Work order
The records below are to be retyped in full, without any alteration.

──────── Material for this exercise

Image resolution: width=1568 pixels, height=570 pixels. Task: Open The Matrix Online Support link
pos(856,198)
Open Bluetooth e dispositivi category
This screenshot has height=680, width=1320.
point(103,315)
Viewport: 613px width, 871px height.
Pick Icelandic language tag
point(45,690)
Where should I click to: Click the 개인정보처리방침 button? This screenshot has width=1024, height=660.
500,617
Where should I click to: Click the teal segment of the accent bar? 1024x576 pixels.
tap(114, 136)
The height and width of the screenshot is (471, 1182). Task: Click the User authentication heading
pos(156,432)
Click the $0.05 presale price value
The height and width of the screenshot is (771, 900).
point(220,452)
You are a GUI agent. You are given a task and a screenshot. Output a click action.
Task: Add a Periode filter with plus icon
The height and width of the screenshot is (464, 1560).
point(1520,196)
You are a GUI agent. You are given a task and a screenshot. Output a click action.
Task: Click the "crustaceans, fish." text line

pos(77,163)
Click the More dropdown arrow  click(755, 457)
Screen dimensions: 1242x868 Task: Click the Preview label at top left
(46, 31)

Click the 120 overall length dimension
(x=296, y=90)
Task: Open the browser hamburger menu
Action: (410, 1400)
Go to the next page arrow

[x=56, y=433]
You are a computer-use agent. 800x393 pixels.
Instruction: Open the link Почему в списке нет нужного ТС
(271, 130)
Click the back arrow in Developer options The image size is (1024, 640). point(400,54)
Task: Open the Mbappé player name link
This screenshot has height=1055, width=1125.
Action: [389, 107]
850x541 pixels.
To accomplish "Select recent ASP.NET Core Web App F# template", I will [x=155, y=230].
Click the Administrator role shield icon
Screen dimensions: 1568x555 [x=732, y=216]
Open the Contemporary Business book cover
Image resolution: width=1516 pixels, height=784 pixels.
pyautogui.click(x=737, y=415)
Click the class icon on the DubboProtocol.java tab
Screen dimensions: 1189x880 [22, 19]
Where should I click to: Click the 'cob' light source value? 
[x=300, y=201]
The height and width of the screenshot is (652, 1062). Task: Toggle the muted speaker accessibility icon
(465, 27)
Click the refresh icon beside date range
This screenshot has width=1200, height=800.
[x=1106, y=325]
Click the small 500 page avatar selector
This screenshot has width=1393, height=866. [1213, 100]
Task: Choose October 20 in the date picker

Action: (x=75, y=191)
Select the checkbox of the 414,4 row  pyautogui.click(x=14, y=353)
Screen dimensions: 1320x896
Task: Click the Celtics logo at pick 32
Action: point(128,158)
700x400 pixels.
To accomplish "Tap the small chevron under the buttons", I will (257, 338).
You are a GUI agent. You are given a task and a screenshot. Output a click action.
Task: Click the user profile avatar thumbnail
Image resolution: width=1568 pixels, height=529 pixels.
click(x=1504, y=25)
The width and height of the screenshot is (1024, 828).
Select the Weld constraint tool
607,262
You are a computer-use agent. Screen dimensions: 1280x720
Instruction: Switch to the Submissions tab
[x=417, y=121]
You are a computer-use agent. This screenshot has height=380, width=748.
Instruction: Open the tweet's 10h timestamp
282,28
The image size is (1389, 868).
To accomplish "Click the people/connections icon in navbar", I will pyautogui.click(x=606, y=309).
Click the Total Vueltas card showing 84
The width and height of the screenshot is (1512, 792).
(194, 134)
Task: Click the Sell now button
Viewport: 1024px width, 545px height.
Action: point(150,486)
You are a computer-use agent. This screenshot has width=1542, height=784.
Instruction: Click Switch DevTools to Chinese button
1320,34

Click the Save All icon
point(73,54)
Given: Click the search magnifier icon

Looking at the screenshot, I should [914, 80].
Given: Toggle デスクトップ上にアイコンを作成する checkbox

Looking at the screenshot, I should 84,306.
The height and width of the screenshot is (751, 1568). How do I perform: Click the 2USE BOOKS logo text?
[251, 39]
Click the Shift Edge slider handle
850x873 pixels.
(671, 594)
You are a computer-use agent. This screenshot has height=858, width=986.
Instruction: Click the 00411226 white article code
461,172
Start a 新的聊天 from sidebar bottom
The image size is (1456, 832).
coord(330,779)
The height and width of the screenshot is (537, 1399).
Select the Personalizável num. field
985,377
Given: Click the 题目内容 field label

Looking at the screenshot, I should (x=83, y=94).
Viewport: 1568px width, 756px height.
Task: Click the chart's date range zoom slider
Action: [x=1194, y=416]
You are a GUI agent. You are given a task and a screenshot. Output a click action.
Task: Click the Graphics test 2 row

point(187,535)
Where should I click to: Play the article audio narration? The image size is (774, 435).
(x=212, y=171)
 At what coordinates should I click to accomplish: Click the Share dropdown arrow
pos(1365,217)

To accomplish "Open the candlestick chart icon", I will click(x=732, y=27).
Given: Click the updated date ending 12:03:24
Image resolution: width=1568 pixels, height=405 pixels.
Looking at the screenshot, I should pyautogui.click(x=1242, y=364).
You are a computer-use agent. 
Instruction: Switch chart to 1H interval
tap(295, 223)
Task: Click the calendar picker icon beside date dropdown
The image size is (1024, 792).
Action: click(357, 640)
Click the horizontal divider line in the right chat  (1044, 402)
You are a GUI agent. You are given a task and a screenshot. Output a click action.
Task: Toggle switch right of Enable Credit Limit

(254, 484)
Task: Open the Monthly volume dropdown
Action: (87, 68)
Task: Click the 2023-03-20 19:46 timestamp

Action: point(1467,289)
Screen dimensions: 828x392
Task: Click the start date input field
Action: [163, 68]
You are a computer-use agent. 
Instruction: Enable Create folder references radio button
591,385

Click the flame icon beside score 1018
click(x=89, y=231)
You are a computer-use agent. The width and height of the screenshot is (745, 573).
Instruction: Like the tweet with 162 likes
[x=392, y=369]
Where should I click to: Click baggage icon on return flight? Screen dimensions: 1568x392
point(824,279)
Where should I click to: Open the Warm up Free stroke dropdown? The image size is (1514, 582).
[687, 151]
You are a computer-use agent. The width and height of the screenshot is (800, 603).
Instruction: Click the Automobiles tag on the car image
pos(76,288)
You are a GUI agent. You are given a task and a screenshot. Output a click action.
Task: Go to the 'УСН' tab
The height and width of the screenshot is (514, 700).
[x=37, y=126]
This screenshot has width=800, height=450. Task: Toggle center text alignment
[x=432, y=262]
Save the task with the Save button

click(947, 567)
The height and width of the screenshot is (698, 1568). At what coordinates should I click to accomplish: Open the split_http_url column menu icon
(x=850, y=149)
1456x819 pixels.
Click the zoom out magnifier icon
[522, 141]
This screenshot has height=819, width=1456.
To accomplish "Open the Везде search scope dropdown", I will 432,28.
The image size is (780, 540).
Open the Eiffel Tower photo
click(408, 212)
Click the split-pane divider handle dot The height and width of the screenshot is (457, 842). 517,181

────────────────

Exercise result
Image resolution: width=1568 pixels, height=570 pixels. Task: Open The Matrix Online Support link
pos(856,198)
Open Bluetooth e dispositivi category
This screenshot has height=680, width=1320.
point(103,315)
Viewport: 613px width, 871px height.
Pick Icelandic language tag
point(45,690)
Where should I click to: Click the 개인정보처리방침 button? This screenshot has width=1024, height=660.
500,617
Where should I click to: Click the teal segment of the accent bar? 1024x576 pixels.
tap(114, 136)
The height and width of the screenshot is (471, 1182). Task: Click the User authentication heading
pos(156,432)
Click the $0.05 presale price value
The height and width of the screenshot is (771, 900).
point(220,452)
You are a GUI agent. You are given a task and a screenshot. Output a click action.
Task: Add a Periode filter with plus icon
The height and width of the screenshot is (464, 1560).
point(1520,196)
You are a GUI agent. You are given a task and a screenshot. Output a click action.
Task: Click the "crustaceans, fish." text line

pos(77,163)
Click the More dropdown arrow  click(755, 457)
Screen dimensions: 1242x868 Task: Click the Preview label at top left
(46, 31)

Click the 120 overall length dimension
(x=296, y=90)
Task: Open the browser hamburger menu
Action: (410, 1400)
Go to the next page arrow

[x=56, y=433]
You are a computer-use agent. 800x393 pixels.
Instruction: Open the link Почему в списке нет нужного ТС
(271, 130)
Click the back arrow in Developer options The image size is (1024, 640). point(400,54)
Task: Open the Mbappé player name link
This screenshot has height=1055, width=1125.
Action: [389, 107]
850x541 pixels.
To accomplish "Select recent ASP.NET Core Web App F# template", I will [x=155, y=230].
Click the Administrator role shield icon
Screen dimensions: 1568x555 [x=732, y=216]
Open the Contemporary Business book cover
Image resolution: width=1516 pixels, height=784 pixels.
pyautogui.click(x=737, y=415)
Click the class icon on the DubboProtocol.java tab
Screen dimensions: 1189x880 [22, 19]
Where should I click to: Click the 'cob' light source value? 
[x=300, y=201]
The height and width of the screenshot is (652, 1062). Task: Toggle the muted speaker accessibility icon
(465, 27)
Click the refresh icon beside date range
This screenshot has width=1200, height=800.
[x=1106, y=325]
Click the small 500 page avatar selector
This screenshot has width=1393, height=866. [1213, 100]
Task: Choose October 20 in the date picker

Action: (x=75, y=191)
Select the checkbox of the 414,4 row  pyautogui.click(x=14, y=353)
Screen dimensions: 1320x896
Task: Click the Celtics logo at pick 32
Action: point(128,158)
700x400 pixels.
To accomplish "Tap the small chevron under the buttons", I will (257, 338).
You are a GUI agent. You are given a task and a screenshot. Output a click action.
Task: Click the user profile avatar thumbnail
Image resolution: width=1568 pixels, height=529 pixels.
click(x=1504, y=25)
The width and height of the screenshot is (1024, 828).
Select the Weld constraint tool
607,262
You are a computer-use agent. Screen dimensions: 1280x720
Instruction: Switch to the Submissions tab
[x=417, y=121]
You are a computer-use agent. This screenshot has height=380, width=748.
Instruction: Open the tweet's 10h timestamp
282,28
The image size is (1389, 868).
To accomplish "Click the people/connections icon in navbar", I will pyautogui.click(x=606, y=309).
Click the Total Vueltas card showing 84
The width and height of the screenshot is (1512, 792).
(194, 134)
Task: Click the Sell now button
Viewport: 1024px width, 545px height.
Action: point(150,486)
You are a computer-use agent. This screenshot has width=1542, height=784.
Instruction: Click Switch DevTools to Chinese button
1320,34

Click the Save All icon
point(73,54)
Given: Click the search magnifier icon

Looking at the screenshot, I should [914, 80].
Given: Toggle デスクトップ上にアイコンを作成する checkbox

Looking at the screenshot, I should 84,306.
The height and width of the screenshot is (751, 1568). How do I perform: Click the 2USE BOOKS logo text?
[251, 39]
Click the Shift Edge slider handle
850x873 pixels.
(671, 594)
You are a computer-use agent. This screenshot has height=858, width=986.
Instruction: Click the 00411226 white article code
461,172
Start a 新的聊天 from sidebar bottom
The image size is (1456, 832).
coord(330,779)
The height and width of the screenshot is (537, 1399).
Select the Personalizável num. field
985,377
Given: Click the 题目内容 field label

Looking at the screenshot, I should (x=83, y=94).
Viewport: 1568px width, 756px height.
Task: Click the chart's date range zoom slider
Action: [x=1194, y=416]
You are a GUI agent. You are given a task and a screenshot. Output a click action.
Task: Click the Graphics test 2 row

point(187,535)
Where should I click to: Play the article audio narration? The image size is (774, 435).
(x=212, y=171)
 At what coordinates should I click to accomplish: Click the Share dropdown arrow
pos(1365,217)

To accomplish "Open the candlestick chart icon", I will click(x=732, y=27).
Given: Click the updated date ending 12:03:24
Image resolution: width=1568 pixels, height=405 pixels.
Looking at the screenshot, I should pyautogui.click(x=1242, y=364).
You are a computer-use agent. 
Instruction: Switch chart to 1H interval
tap(295, 223)
Task: Click the calendar picker icon beside date dropdown
The image size is (1024, 792).
Action: click(357, 640)
Click the horizontal divider line in the right chat  (1044, 402)
You are a GUI agent. You are given a task and a screenshot. Output a click action.
Task: Toggle switch right of Enable Credit Limit

(254, 484)
Task: Open the Monthly volume dropdown
Action: (87, 68)
Task: Click the 2023-03-20 19:46 timestamp

Action: point(1467,289)
Screen dimensions: 828x392
Task: Click the start date input field
Action: [163, 68]
You are a computer-use agent. 
Instruction: Enable Create folder references radio button
591,385

Click the flame icon beside score 1018
click(x=89, y=231)
You are a computer-use agent. The width and height of the screenshot is (745, 573).
Instruction: Like the tweet with 162 likes
[x=392, y=369]
Where should I click to: Click baggage icon on return flight? Screen dimensions: 1568x392
point(824,279)
Where should I click to: Open the Warm up Free stroke dropdown? The image size is (1514, 582).
[687, 151]
You are a computer-use agent. The width and height of the screenshot is (800, 603).
Instruction: Click the Automobiles tag on the car image
pos(76,288)
You are a GUI agent. You are given a task and a screenshot. Output a click action.
Task: Go to the 'УСН' tab
The height and width of the screenshot is (514, 700).
[x=37, y=126]
This screenshot has width=800, height=450. Task: Toggle center text alignment
[x=432, y=262]
Save the task with the Save button

click(947, 567)
The height and width of the screenshot is (698, 1568). At what coordinates should I click to accomplish: Open the split_http_url column menu icon
(x=850, y=149)
1456x819 pixels.
Click the zoom out magnifier icon
[522, 141]
This screenshot has height=819, width=1456.
To accomplish "Open the Везде search scope dropdown", I will 432,28.
The image size is (780, 540).
Open the Eiffel Tower photo
click(408, 212)
Click the split-pane divider handle dot The height and width of the screenshot is (457, 842). 517,181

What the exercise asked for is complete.